Stratus was right; Saturday’s performances of “Aladdin” at Big Bend Community College were incredibly different from the classic Disney movie that we are all accustomed to. At last glance the animated version of “Aladdin” didn’t have a cast of characters that includes a horde of marching penguins, talking palm trees, Sinbad the Sailor and references to James Bond.
Nevertheless, the play version of “Aladdin” blends together several different famous Arabian stories into one grand performance. Sinbad and his crew of sailors are in the play version, as are Ali Baba and Scheherazade.

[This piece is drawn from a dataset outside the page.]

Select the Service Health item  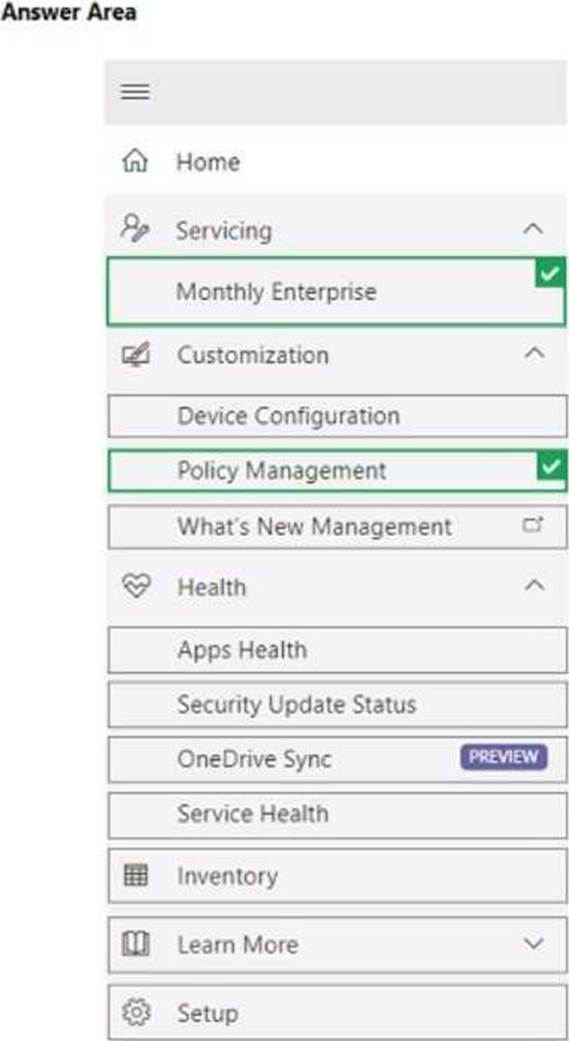point(338,815)
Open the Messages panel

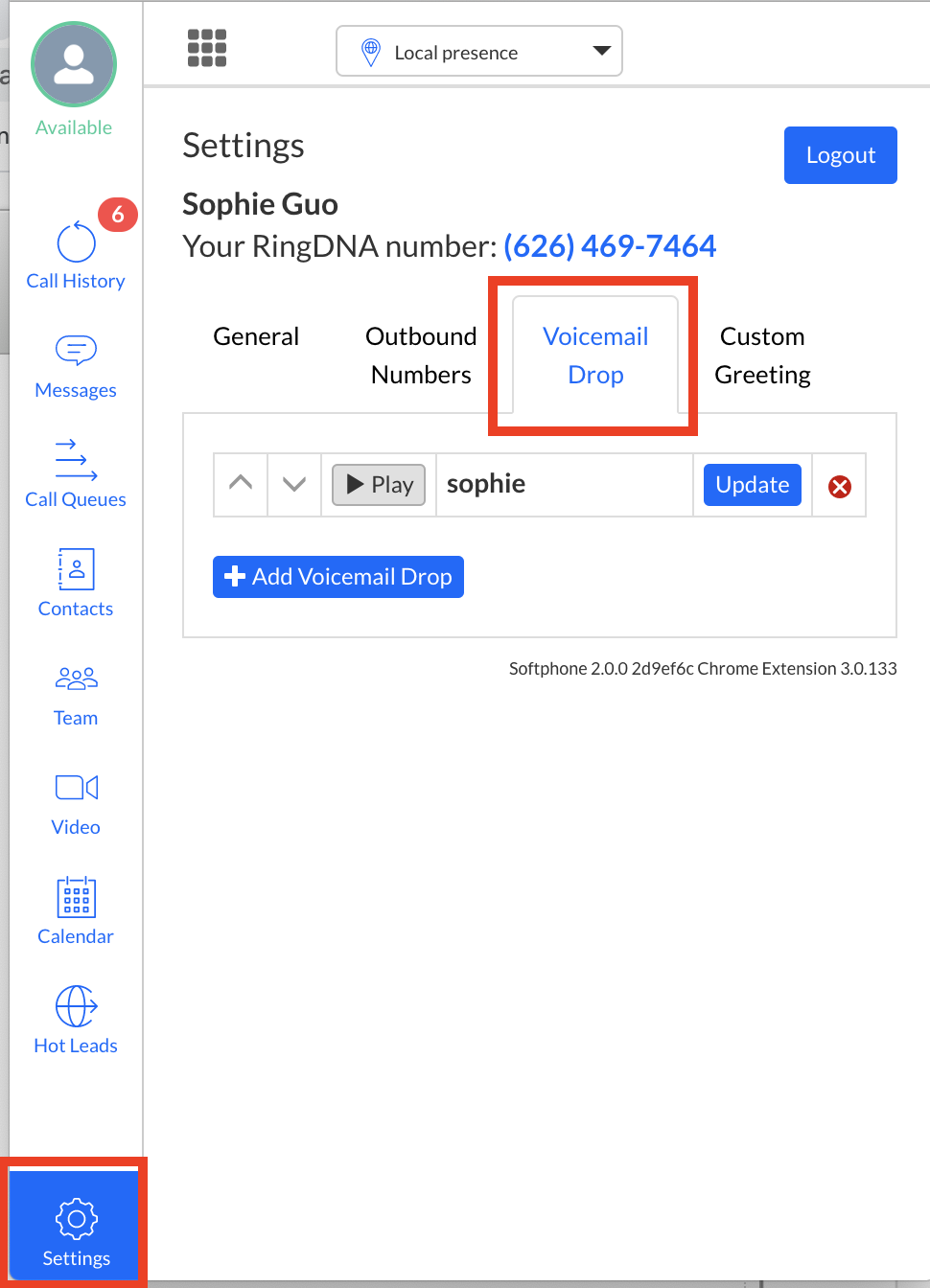[x=76, y=365]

The main story arc is the same, however: a poor street boy named Aladdin finds a magic lamp and a genie and sets out to win the favor of the princess.

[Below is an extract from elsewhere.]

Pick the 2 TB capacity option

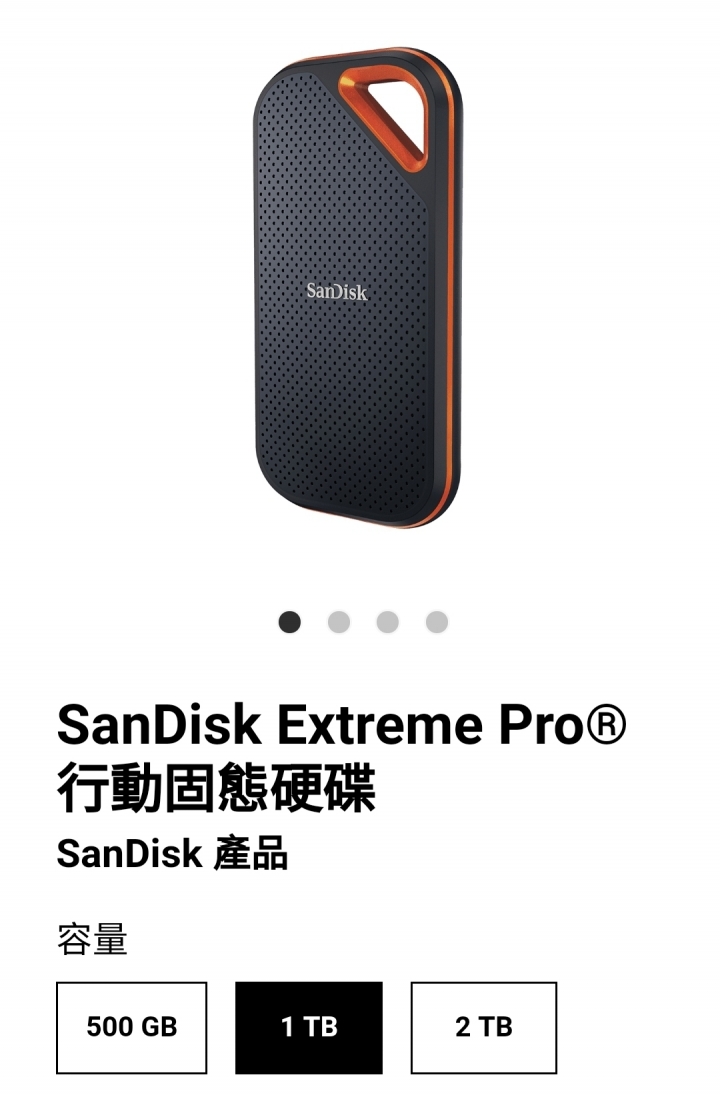tap(483, 1027)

“At first I was like, ‘wait, this is way different from the movie.’ But then as it went on I was actually laughing pretty hard because there was subtle adultish jokes and references that I can almost guarantee were written in specifically for older people,” Candace Taylor stated.
Saturday’s performances were brought to Moses Lake by Columbia Basin Allied Arts (CBAA) and the Missoula Children’s Theater (MCT). MCT provides two actor-directors for the production and local children have the opportunity to audition, rehearse their lines and perform, all in about a week’s time. "Aladdin" was a part of the CBAA “Green Turtle” series, which is specifically for younger audiences.
“This Missoula thing is such a great idea. Kids need stuff like this to be a part of. I really think it is important in their development to be pushed and challenged in new and exciting ways. Above and beyond all else, though, you can just tell that all of the kids have fun up there performing,” Stratus said.